* **Task instructions**: Turn the lines below into a numbered list, omitting any blank lines.

# Data for processing start

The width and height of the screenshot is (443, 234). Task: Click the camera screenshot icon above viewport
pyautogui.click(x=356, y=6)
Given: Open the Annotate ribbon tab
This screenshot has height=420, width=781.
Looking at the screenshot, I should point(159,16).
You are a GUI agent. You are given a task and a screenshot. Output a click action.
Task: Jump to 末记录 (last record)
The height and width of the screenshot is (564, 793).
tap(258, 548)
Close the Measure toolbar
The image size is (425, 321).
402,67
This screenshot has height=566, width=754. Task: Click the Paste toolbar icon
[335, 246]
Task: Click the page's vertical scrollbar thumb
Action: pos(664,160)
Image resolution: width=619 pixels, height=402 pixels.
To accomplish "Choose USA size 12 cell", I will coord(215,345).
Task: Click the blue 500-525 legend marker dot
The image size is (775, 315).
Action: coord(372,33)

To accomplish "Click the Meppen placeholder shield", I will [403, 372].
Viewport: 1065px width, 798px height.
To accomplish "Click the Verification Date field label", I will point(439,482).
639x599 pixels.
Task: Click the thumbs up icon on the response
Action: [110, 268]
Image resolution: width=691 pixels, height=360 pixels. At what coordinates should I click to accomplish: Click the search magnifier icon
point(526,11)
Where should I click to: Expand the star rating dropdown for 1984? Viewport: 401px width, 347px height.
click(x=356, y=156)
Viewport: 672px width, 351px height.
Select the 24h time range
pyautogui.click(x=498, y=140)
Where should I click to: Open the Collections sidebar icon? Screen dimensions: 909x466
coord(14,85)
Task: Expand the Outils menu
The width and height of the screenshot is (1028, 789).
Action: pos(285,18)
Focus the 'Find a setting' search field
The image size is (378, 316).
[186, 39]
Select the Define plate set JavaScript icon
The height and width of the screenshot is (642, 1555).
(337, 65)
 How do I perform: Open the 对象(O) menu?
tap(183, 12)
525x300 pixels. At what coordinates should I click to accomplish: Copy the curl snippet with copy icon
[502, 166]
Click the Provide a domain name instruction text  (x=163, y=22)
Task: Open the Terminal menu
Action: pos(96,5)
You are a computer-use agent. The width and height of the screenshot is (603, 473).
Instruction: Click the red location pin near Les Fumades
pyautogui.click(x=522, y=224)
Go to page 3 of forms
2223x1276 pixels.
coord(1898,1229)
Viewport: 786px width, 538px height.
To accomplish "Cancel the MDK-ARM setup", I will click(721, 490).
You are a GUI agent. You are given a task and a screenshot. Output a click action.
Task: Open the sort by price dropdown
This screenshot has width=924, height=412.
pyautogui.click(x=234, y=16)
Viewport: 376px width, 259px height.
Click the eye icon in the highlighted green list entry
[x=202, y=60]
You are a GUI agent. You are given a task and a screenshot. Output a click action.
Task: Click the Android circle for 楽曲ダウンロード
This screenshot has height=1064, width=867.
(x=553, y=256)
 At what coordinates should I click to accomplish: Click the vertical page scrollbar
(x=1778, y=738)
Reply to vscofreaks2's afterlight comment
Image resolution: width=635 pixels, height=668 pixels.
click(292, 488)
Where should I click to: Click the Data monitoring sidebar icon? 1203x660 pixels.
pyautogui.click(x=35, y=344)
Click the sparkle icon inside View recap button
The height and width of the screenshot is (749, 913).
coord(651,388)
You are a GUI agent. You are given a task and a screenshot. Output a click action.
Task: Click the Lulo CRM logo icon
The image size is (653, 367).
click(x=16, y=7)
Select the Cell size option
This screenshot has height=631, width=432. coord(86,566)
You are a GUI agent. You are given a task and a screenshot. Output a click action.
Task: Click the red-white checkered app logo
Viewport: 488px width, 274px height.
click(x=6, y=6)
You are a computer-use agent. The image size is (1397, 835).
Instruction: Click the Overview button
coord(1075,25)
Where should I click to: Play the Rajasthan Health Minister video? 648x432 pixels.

# Data for processing end

* **Written solution**:
1. The width and height of the screenshot is (443, 234). Task: Click the camera screenshot icon above viewport
2. pyautogui.click(x=356, y=6)
3. Given: Open the Annotate ribbon tab
4. This screenshot has height=420, width=781.
5. Looking at the screenshot, I should point(159,16).
6. You are a GUI agent. You are given a task and a screenshot. Output a click action.
7. Task: Jump to 末记录 (last record)
8. The height and width of the screenshot is (564, 793).
9. tap(258, 548)
10. Close the Measure toolbar
11. The image size is (425, 321).
12. 402,67
13. This screenshot has height=566, width=754. Task: Click the Paste toolbar icon
14. [335, 246]
15. Task: Click the page's vertical scrollbar thumb
16. Action: pos(664,160)
17. Image resolution: width=619 pixels, height=402 pixels.
18. To accomplish "Choose USA size 12 cell", I will coord(215,345).
19. Task: Click the blue 500-525 legend marker dot
20. The image size is (775, 315).
21. Action: coord(372,33)
22. To accomplish "Click the Meppen placeholder shield", I will [403, 372].
23. Viewport: 1065px width, 798px height.
24. To accomplish "Click the Verification Date field label", I will point(439,482).
25. 639x599 pixels.
26. Task: Click the thumbs up icon on the response
27. Action: [110, 268]
28. Image resolution: width=691 pixels, height=360 pixels. At what coordinates should I click to accomplish: Click the search magnifier icon
29. point(526,11)
30. Where should I click to: Expand the star rating dropdown for 1984? Viewport: 401px width, 347px height.
31. click(x=356, y=156)
32. Viewport: 672px width, 351px height.
33. Select the 24h time range
34. pyautogui.click(x=498, y=140)
35. Where should I click to: Open the Collections sidebar icon? Screen dimensions: 909x466
36. coord(14,85)
37. Task: Expand the Outils menu
38. The width and height of the screenshot is (1028, 789).
39. Action: pos(285,18)
40. Focus the 'Find a setting' search field
41. The image size is (378, 316).
42. [186, 39]
43. Select the Define plate set JavaScript icon
44. The height and width of the screenshot is (642, 1555).
45. (337, 65)
46.  How do I perform: Open the 对象(O) menu?
47. tap(183, 12)
48. 525x300 pixels. At what coordinates should I click to accomplish: Copy the curl snippet with copy icon
49. [502, 166]
50. Click the Provide a domain name instruction text  (x=163, y=22)
51. Task: Open the Terminal menu
52. Action: pos(96,5)
53. You are a computer-use agent. The width and height of the screenshot is (603, 473).
54. Instruction: Click the red location pin near Les Fumades
55. pyautogui.click(x=522, y=224)
56. Go to page 3 of forms
57. 2223x1276 pixels.
58. coord(1898,1229)
59. Viewport: 786px width, 538px height.
60. To accomplish "Cancel the MDK-ARM setup", I will click(721, 490).
61. You are a GUI agent. You are given a task and a screenshot. Output a click action.
62. Task: Open the sort by price dropdown
63. This screenshot has width=924, height=412.
64. pyautogui.click(x=234, y=16)
65. Viewport: 376px width, 259px height.
66. Click the eye icon in the highlighted green list entry
67. [x=202, y=60]
68. You are a GUI agent. You are given a task and a screenshot. Output a click action.
69. Task: Click the Android circle for 楽曲ダウンロード
70. This screenshot has height=1064, width=867.
71. (x=553, y=256)
72.  At what coordinates should I click to accomplish: Click the vertical page scrollbar
73. (x=1778, y=738)
74. Reply to vscofreaks2's afterlight comment
75. Image resolution: width=635 pixels, height=668 pixels.
76. click(292, 488)
77. Where should I click to: Click the Data monitoring sidebar icon? 1203x660 pixels.
78. pyautogui.click(x=35, y=344)
79. Click the sparkle icon inside View recap button
80. The height and width of the screenshot is (749, 913).
81. coord(651,388)
82. You are a GUI agent. You are given a task and a screenshot. Output a click action.
83. Task: Click the Lulo CRM logo icon
84. The image size is (653, 367).
85. click(x=16, y=7)
86. Select the Cell size option
87. This screenshot has height=631, width=432. coord(86,566)
88. You are a GUI agent. You are given a task and a screenshot. Output a click action.
89. Task: Click the red-white checkered app logo
90. Viewport: 488px width, 274px height.
91. click(x=6, y=6)
92. You are a computer-use agent. The image size is (1397, 835).
93. Instruction: Click the Overview button
94. coord(1075,25)
95. Where should I click to: Play the Rajasthan Health Minister video? 648x432 pixels.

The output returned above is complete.